◆ YOUR OBJECTIVE: Copy out each line of the data that includes the string "Given".

DATA LISTING START

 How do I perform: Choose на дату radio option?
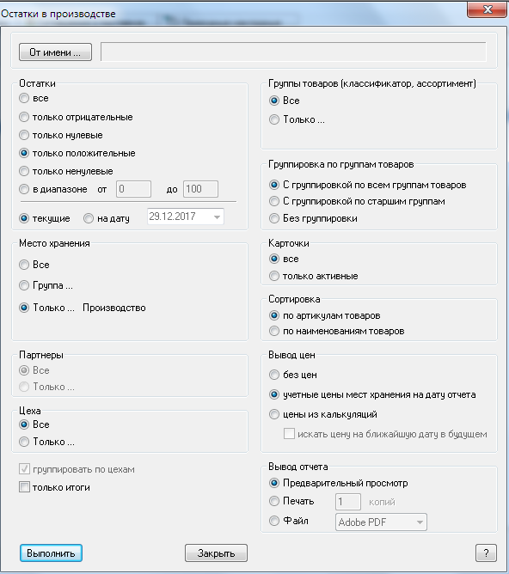(89, 218)
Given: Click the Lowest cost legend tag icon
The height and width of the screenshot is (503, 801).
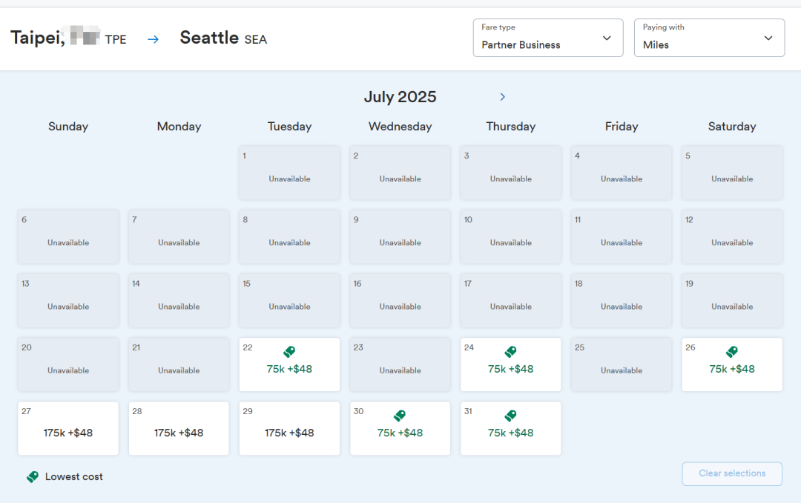Looking at the screenshot, I should [x=33, y=477].
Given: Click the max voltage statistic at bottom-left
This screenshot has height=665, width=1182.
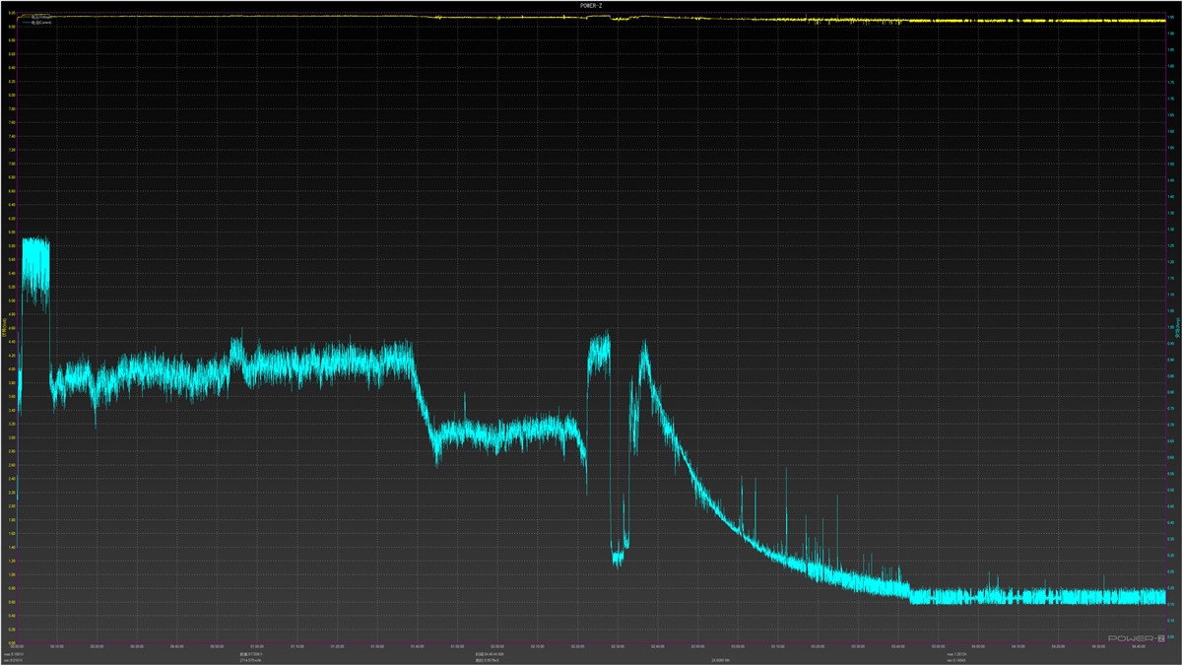Looking at the screenshot, I should [15, 653].
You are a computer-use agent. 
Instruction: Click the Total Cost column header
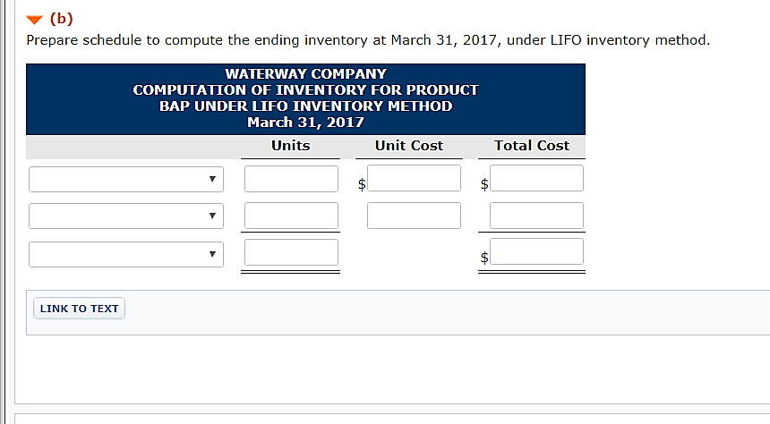click(x=532, y=146)
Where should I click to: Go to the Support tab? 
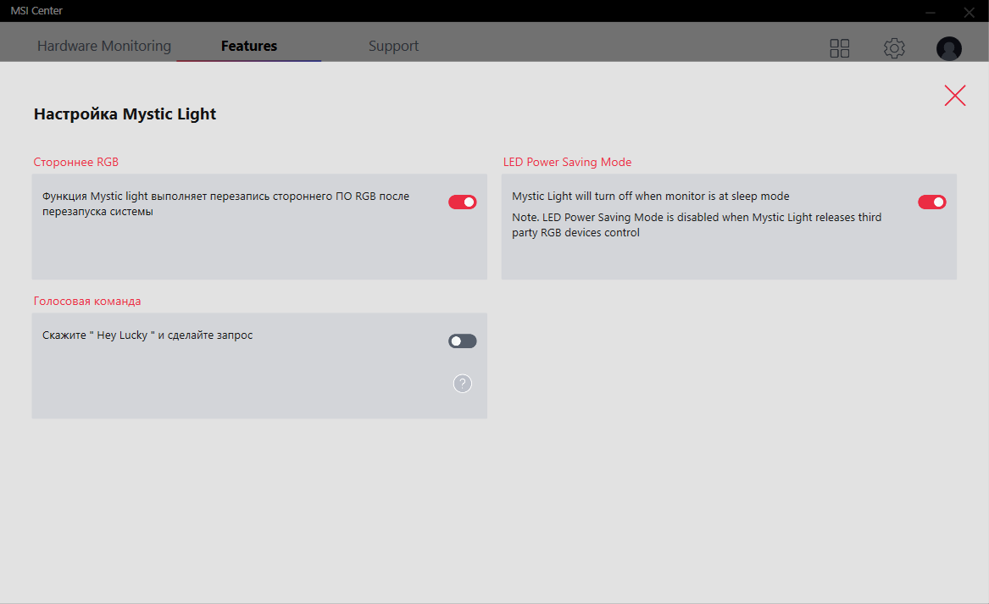393,46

DATA LISTING END

◆ WRITTEN RESPONSE:
Given: Click the Lowest cost legend tag icon
Given: Click the max voltage statistic at bottom-left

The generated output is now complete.